Abstract

In this article, we want to present and analyse the picture book The World has no Corners (2006/1999) by the Norwegian author and illustrator Svein Nyhus. The book represents a new trend in Norwegian picture books for children by inviting the readers into a world of thinking and wondering about existential topics such as life and death, growing up and getting old, God, children’s relationship to nature, etc. The picture book does not give clear answers to the questions that are raised, but has a potential for exploratory dialogues between child and adult readers. In our analyses of verbal text and images—and the relation between these—we build on social semiotic theory by Halliday, Kress and van Leeuwen, reception theory by Eco and Iser, and aesthetic theory represented by Dewey and Rorty. Through analyses of some selected spreads, we want to show both the framework keeping the readers inside the text, and the indeterminacies inviting the readers to wonder and speculate about the questions raised.

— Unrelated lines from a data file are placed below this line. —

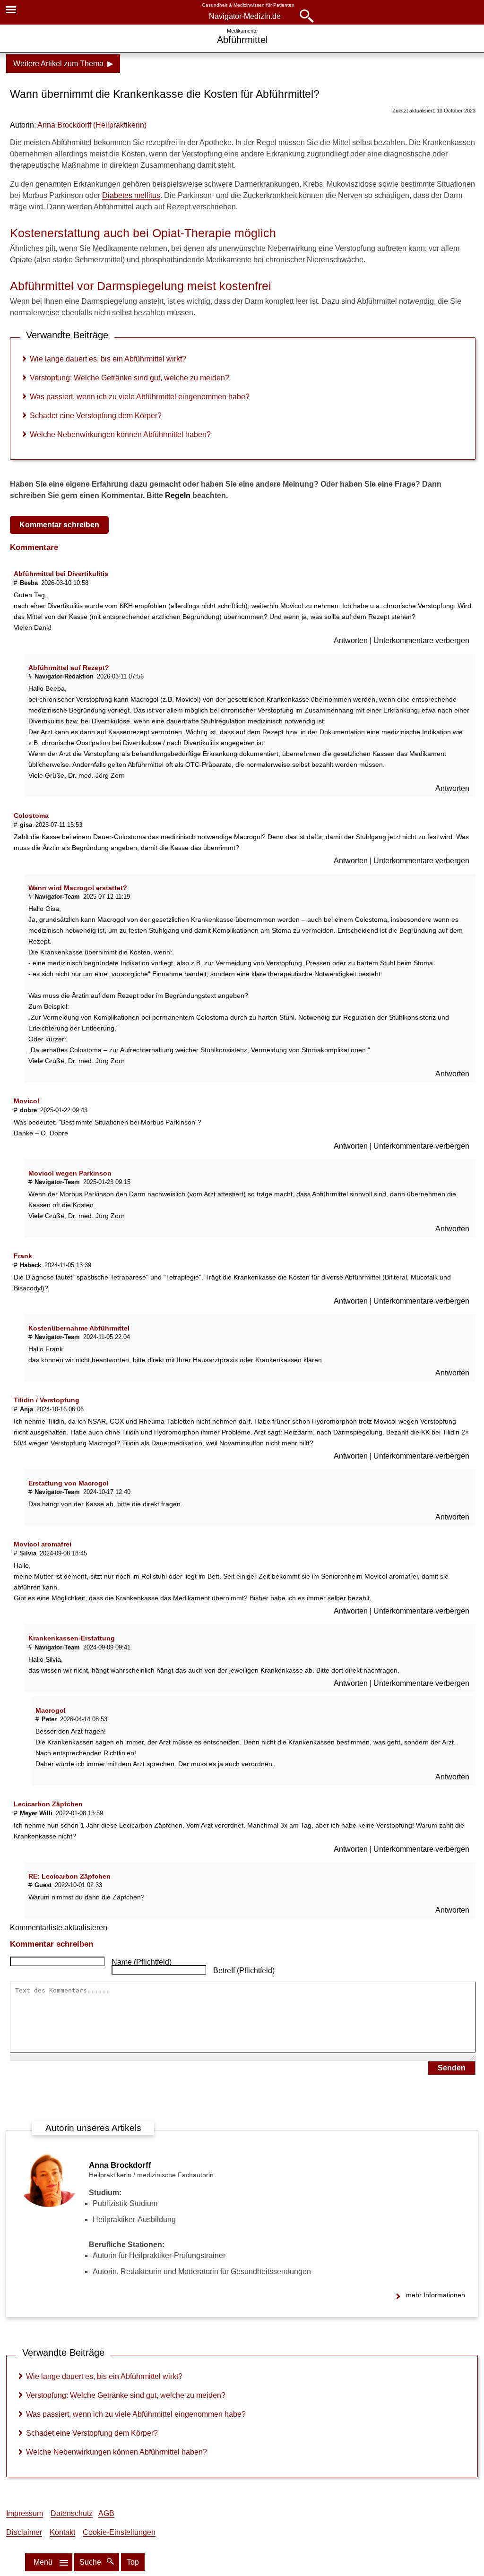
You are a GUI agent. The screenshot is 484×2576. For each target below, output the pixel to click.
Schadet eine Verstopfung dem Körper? (96, 416)
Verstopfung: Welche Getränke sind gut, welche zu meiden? (129, 378)
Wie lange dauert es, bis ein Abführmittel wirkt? (108, 359)
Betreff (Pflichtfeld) (244, 1970)
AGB (106, 2513)
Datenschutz (72, 2513)
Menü (43, 2562)
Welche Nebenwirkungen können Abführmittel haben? (120, 434)
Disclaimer (24, 2532)
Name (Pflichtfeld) (142, 1962)
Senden (452, 2068)
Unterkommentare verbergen (421, 640)
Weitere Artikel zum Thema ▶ (63, 64)
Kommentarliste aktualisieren (58, 1927)
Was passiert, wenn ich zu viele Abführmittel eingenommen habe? (140, 397)
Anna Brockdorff (120, 2165)
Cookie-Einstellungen (119, 2532)
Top (133, 2562)
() (92, 125)
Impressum (24, 2513)
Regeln (177, 495)
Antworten (352, 640)
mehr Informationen (435, 2295)
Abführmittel (242, 39)
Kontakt (62, 2532)
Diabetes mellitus (131, 195)
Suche (91, 2562)
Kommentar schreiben (59, 525)
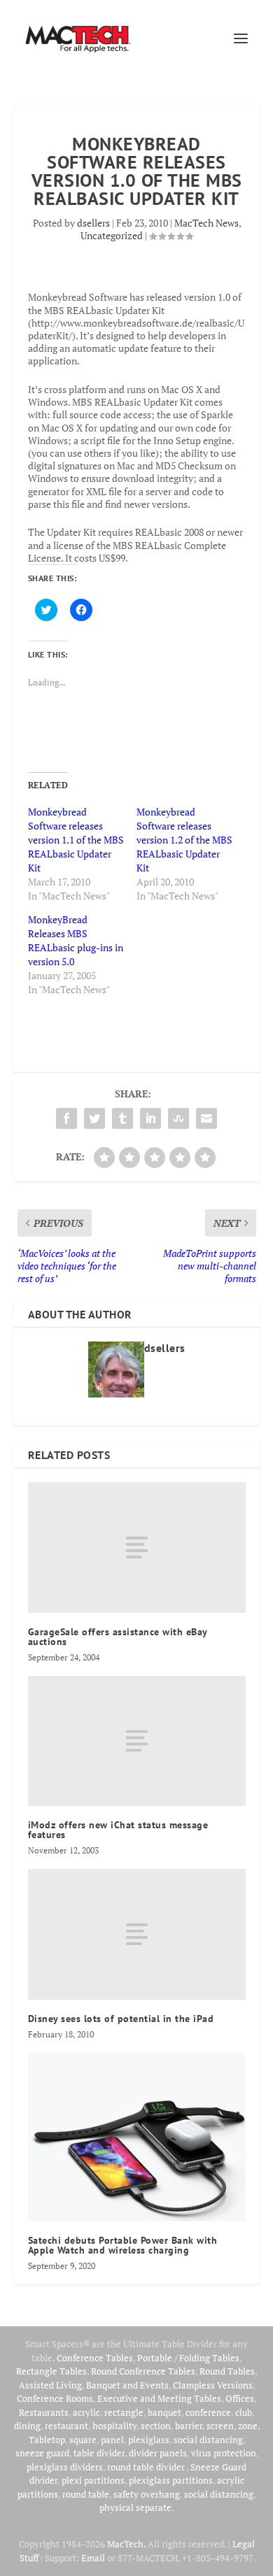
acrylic (86, 2412)
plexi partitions (93, 2480)
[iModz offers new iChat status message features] (137, 1741)
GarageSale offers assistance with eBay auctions (117, 1636)
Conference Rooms (55, 2398)
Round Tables (227, 2371)
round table (85, 2494)
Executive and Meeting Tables (159, 2398)
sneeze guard (42, 2453)
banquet (164, 2412)
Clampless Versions (213, 2385)
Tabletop (47, 2439)
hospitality (114, 2425)
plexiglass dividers (65, 2467)
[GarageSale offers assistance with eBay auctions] (137, 1547)
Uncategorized (111, 235)
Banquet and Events (127, 2385)
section (156, 2425)
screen (220, 2425)
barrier (188, 2425)
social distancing (208, 2439)
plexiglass (148, 2439)
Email (93, 2558)
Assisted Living (50, 2385)
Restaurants (44, 2412)
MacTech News (206, 222)
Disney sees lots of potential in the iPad (121, 2018)
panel (112, 2439)
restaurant (66, 2425)
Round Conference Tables (143, 2371)
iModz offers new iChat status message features (118, 1830)
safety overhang (146, 2494)
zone (248, 2425)
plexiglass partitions (171, 2480)
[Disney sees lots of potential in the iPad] (137, 1934)
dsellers (93, 222)
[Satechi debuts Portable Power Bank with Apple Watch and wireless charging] (137, 2137)
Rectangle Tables (51, 2371)
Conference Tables (95, 2357)
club (243, 2412)
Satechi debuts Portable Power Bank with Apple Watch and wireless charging (123, 2245)
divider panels (158, 2453)
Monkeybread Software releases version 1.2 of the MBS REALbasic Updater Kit (184, 839)
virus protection (223, 2453)
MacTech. (126, 2544)
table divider (99, 2453)
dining (27, 2425)
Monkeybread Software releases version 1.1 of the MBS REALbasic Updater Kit (76, 839)
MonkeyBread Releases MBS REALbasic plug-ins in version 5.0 (75, 940)
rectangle (124, 2412)
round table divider (146, 2467)
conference (208, 2412)
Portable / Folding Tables (188, 2357)
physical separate (135, 2507)
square (83, 2439)
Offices (239, 2398)
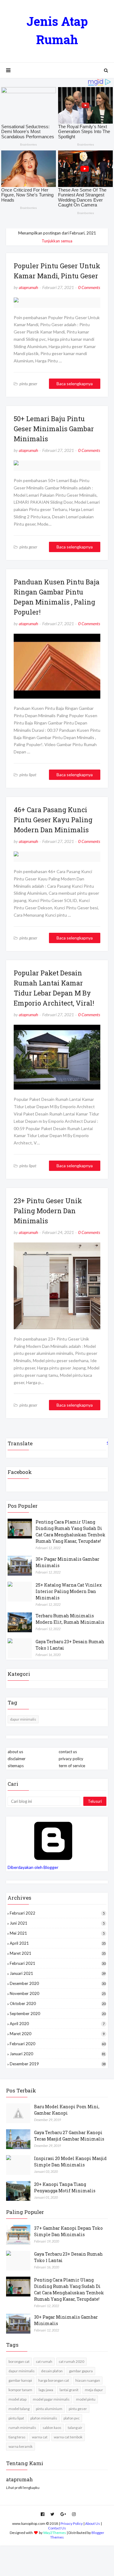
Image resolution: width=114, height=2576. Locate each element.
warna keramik (21, 2446)
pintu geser (78, 2408)
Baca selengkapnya (75, 383)
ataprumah (28, 287)
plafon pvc (72, 2418)
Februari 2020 (57, 2043)
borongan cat (19, 2361)
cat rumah (44, 2361)
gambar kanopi (20, 2380)
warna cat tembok (68, 2437)
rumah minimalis (22, 2427)
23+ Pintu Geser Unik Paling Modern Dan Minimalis (48, 1210)
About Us (92, 2523)
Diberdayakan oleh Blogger (33, 1867)
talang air (75, 2427)
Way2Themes (54, 2532)
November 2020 (57, 1993)
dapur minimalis (23, 1719)
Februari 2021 (57, 1963)
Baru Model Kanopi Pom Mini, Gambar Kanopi (66, 2110)
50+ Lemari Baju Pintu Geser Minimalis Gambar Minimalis (54, 428)
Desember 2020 (57, 1983)
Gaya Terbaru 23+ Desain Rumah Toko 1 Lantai (70, 1645)
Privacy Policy (71, 2523)
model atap (17, 2399)
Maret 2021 (57, 1953)
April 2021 (57, 1943)
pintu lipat (16, 2418)
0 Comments (89, 287)
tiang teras (17, 2437)
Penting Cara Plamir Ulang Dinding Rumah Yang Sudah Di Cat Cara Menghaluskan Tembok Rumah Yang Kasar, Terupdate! (70, 1531)
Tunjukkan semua (57, 240)
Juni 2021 (57, 1923)
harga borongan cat (53, 2380)
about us (15, 1751)
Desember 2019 (57, 2063)
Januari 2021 (57, 1973)
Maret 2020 (57, 2033)
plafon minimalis (43, 2418)
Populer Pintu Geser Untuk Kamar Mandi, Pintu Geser (57, 270)
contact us (68, 1751)
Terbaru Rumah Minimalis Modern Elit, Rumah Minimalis (70, 1619)
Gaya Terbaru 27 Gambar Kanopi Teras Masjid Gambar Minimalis (69, 2136)
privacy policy (71, 1758)
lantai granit (69, 2389)
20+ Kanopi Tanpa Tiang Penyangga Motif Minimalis (64, 2187)
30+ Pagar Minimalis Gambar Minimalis (67, 1562)
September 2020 (57, 2013)
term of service (72, 1765)
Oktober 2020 (57, 2003)
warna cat (39, 2437)
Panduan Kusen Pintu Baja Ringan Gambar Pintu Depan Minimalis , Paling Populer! (56, 596)
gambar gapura (81, 2371)
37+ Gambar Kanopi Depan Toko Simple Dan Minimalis (68, 2231)
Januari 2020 (57, 2053)
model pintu (85, 2399)
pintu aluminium (49, 2408)
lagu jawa (46, 2389)
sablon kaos (52, 2427)
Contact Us (57, 2528)
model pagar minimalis (51, 2399)
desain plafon (52, 2371)
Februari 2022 (57, 1913)
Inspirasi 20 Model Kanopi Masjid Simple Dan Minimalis (70, 2161)
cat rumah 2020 (71, 2361)
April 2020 (57, 2023)
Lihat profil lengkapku (23, 2488)
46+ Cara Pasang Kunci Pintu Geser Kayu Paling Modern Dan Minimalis (53, 819)
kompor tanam (20, 2389)
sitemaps (16, 1765)
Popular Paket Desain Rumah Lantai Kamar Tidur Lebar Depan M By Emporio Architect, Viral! (54, 987)
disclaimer (17, 1758)
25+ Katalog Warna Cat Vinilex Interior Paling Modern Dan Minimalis (69, 1591)
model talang (19, 2408)
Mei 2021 (57, 1933)
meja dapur (94, 2389)
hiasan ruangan (87, 2380)
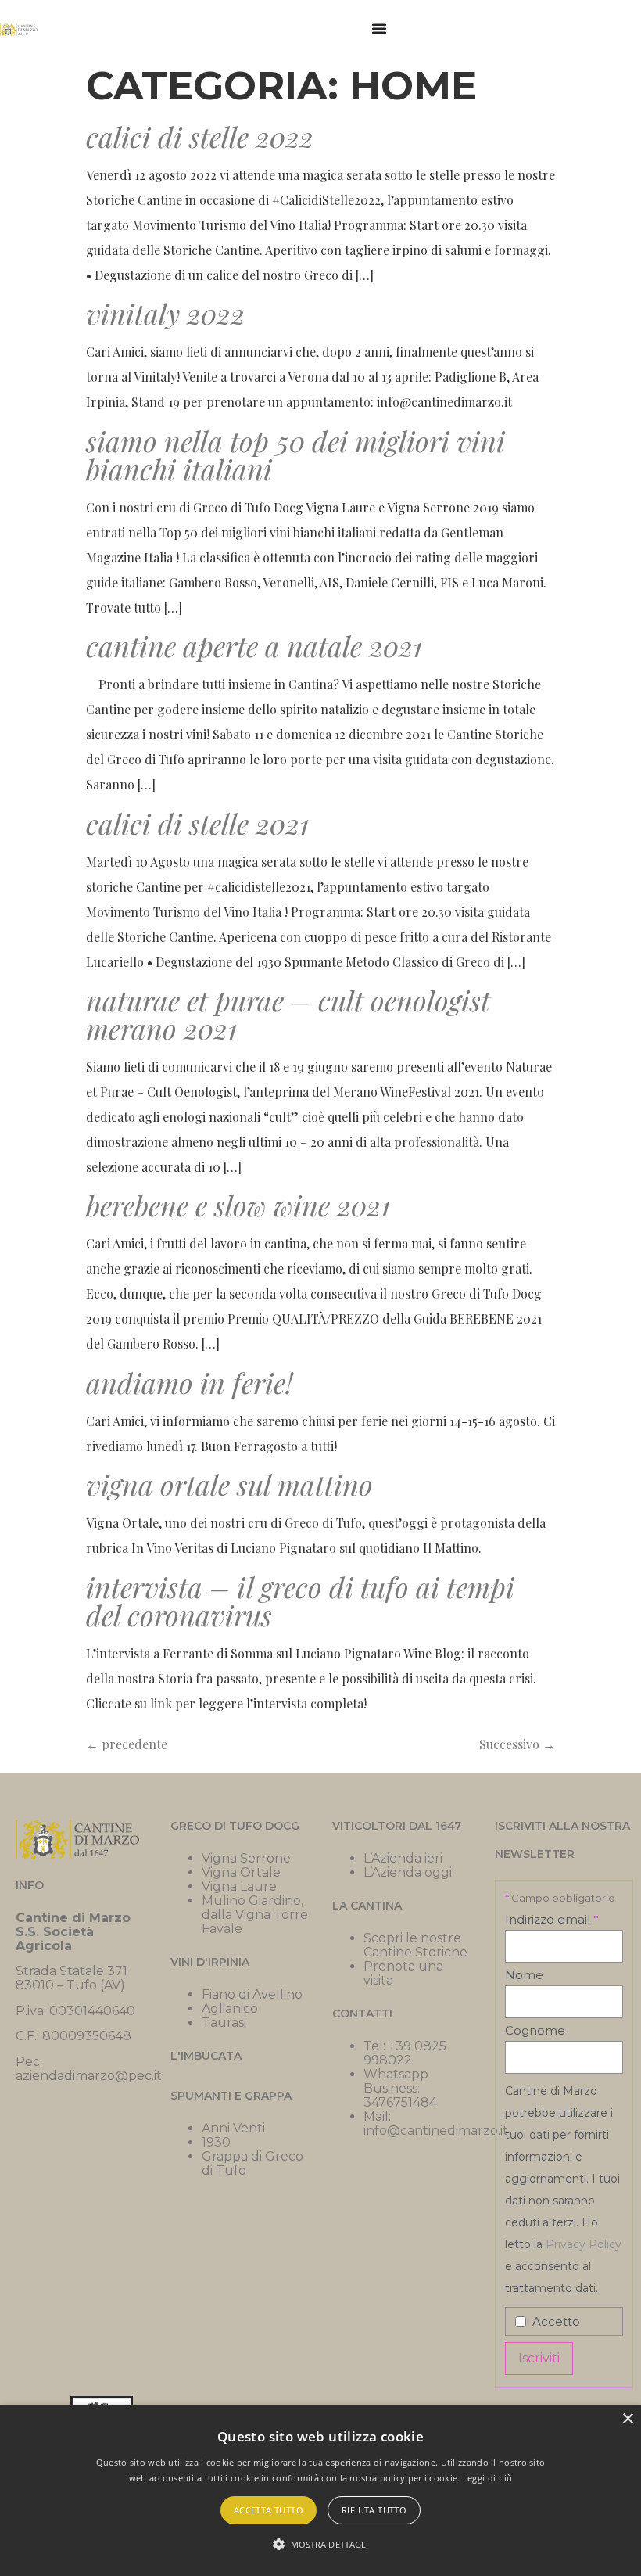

We also want to draw attention towards a special way of co-reading of the spreads. Compared with the process of reading picture books where the adults often confirm or correct the child readers’ way of putting their interpretation into spoken language, the co-reading between children and adults in this picture book seems to be rather existential and poetic as well as democratic. We will shed light upon this reading process, as we consider it as a way of the readers fortifying themselves into the world.